## Parts of the exercise
A) Copy the stretch of the ship's history from "On 15 April, her" through "prize into Havana.", putting "storm" in place of "tornado".
B) Does the ship's history agree with each statement? Answer yes or no, and quote the words that decide it. (i) Mends served as Commodore of the West Africa squadron. (ii) The ship was broken up at Woolwich. (iii) The pirate schooner had 60 men.
C) In the ship's history, who did the ship carry to Cape Coast Castle on 22 March 1822?

In 1821 Iphegenia was recommissioned under Captain Sir Robert Mends. She then served in the anti-slave patrol off Africa with Mends as Commodore of the West Africa squadron. On 22 March 1822 she transported Sir Charles McCarthy, Governor of Sierra Leone, to Cape Coast Castle to assume the governorship of the Gold Coast.

On 15 April, her boats captured six slave ships on the Bonny River: Vigilante, Petite Betsey, Ursule, the Spanish Yeanam, Becaa, and the French brigantine Utile. In June Yeanam foundered in a tornado, claiming the lives of two officers, 16 men and 400 slaves; seven of the Iphigenias crew managed to survive on the wreckage of the Yeanam.

In August 1822 Iphigenia was again in the Caribbean. On 27 August her barge, under the command of Lieutenant Stokes, in company with Zephyr, Harrison, which was on her way from Jamaica to London, captured a pirate schooner of about 250 tons (bm), six 18-pounder guns, and 60 men. The capture took place between Matanzas and Double Headed Shot Cays. The pirate had captured Sarah, of Nassau, but the barge and Zephyr recaptured her and sent her on her way. Iphigenia sent the prize into Havana.

==Fate==
She was fitted at Woolwich between December 1832 and July 1833. Between 1833 and 1848, she was lent to the Marine Society as a training ship.

In 1849 she reported two attacks of cholera and one death between 1 and 12 July, inclusive.

"The Commissioners for executing the office of Lord High Admiral of the United Kingdom of Great Britain and Ireland" offered Iphigenia for sale at Woolwich on 19 February 1850. She was finally broken up at Deptford in May 1851.

## Provided information
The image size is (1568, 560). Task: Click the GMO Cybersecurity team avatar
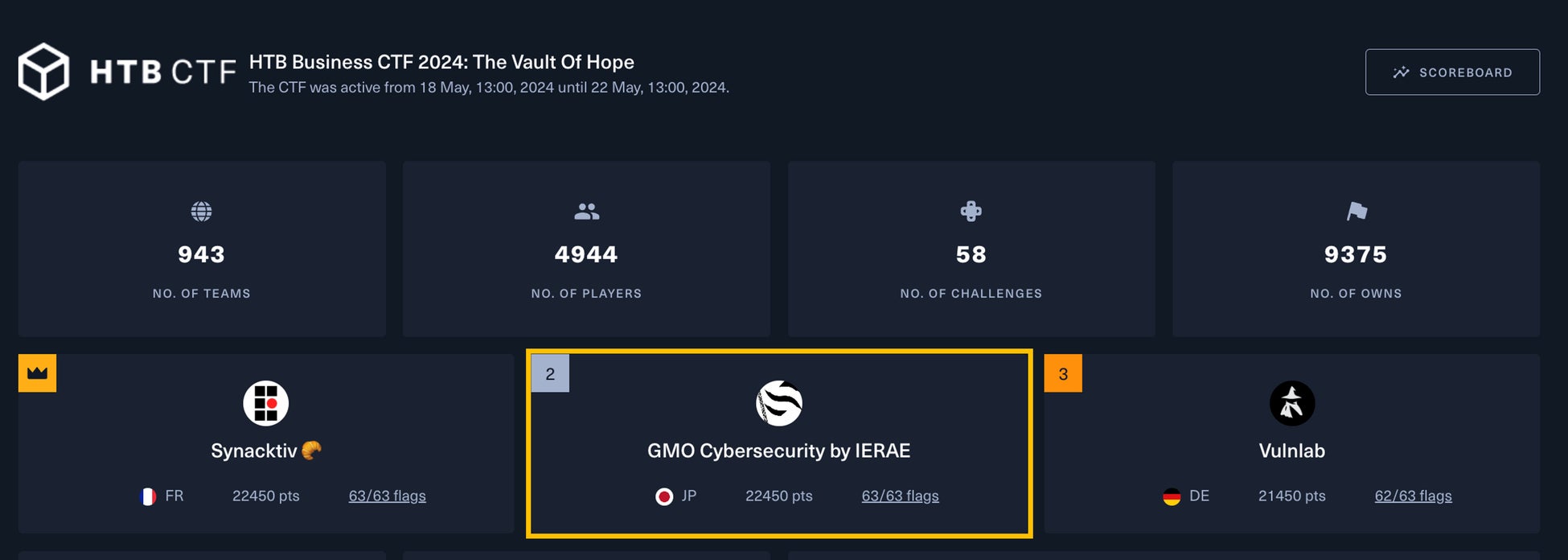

==

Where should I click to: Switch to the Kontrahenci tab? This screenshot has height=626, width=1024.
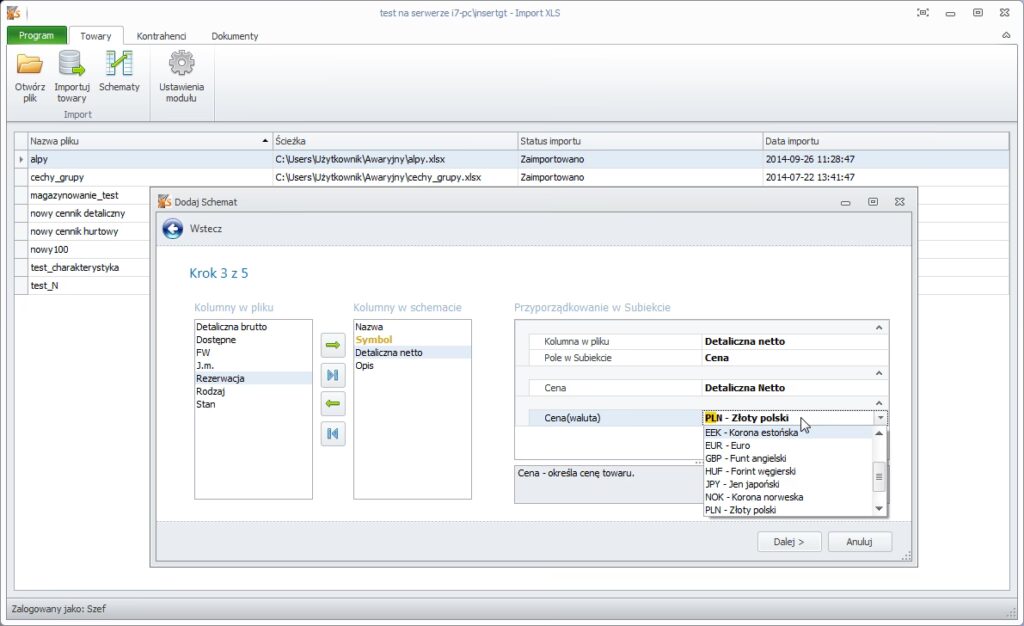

--

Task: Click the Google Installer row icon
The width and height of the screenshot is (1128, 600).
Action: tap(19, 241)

## Problem solutions
A)
On 15 April, her boats captured six slave ships on the Bonny River: Vigilante, Petite Betsey, Ursule, the Spanish Yeanam, Becaa, and the French brigantine Utile. In June Yeanam foundered in a storm, claiming the lives of two officers, 16 men and 400 slaves; seven of the Iphigenias crew managed to survive on the wreckage of the Yeanam.

In August 1822 Iphigenia was again in the Caribbean. On 27 August her barge, under the command of Lieutenant Stokes, in company with Zephyr, Harrison, which was on her way from Jamaica to London, captured a pirate schooner of about 250 tons (bm), six 18-pounder guns, and 60 men. The capture took place between Matanzas and Double Headed Shot Cays. The pirate had captured Sarah, of Nassau, but the barge and Zephyr recaptured her and sent her on her way. Iphigenia sent the prize into Havana.

B)
(i) Yes: "with Mends as Commodore of the West Africa squadron"
(ii) No: "She was finally broken up at Deptford in May 1851."
(iii) Yes: "six 18-pounder guns, and 60 men"

C) Sir Charles McCarthy, Governor of Sierra Leone.